- [REQUIRED WORK]
Reproduce verbatim the stretch from "London by Night" through "William Matthew Scott." in the film summary below.

- [TEXT SHOWN]
London by Night is a 1937 American murder mystery film directed by Wilhelm Thiele and starring George Murphy, Rita Johnson and Virginia Field. It marked the screen debut of Johnson who while shooting the film also unsuccessfully tested to replace Jean Harlow in Saratoga. Gossip columnist Louella Parsons drew attention to her as a rising star. It was based on an unproduced play The Umbrella by British writer William Matthew Scott.

Plot
A London-based newspaperman is about to head for Paris for his first vacation in three years when he becomes embroiled by the murder of a shopkeeper in the square where he lives, followed shortly afterwards by the shooting of a police constable. 

Working alongside Inspector Jefferson of Scotland Yard he encounters a spirited socialite when he accosts her family's butler whom he wrongly suspects is the killer. Public alarm rises further when a barmaid at a nearby pub is also killed.

- [COLLECTED DATA]

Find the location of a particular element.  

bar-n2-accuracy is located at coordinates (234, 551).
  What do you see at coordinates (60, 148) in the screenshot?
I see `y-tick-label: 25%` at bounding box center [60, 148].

- [EXERCISE SOLUTION]
London by Night is a 1937 American murder mystery film directed by Wilhelm Thiele and starring George Murphy, Rita Johnson and Virginia Field. It marked the screen debut of Johnson who while shooting the film also unsuccessfully tested to replace Jean Harlow in Saratoga. Gossip columnist Louella Parsons drew attention to her as a rising star. It was based on an unproduced play The Umbrella by British writer William Matthew Scott.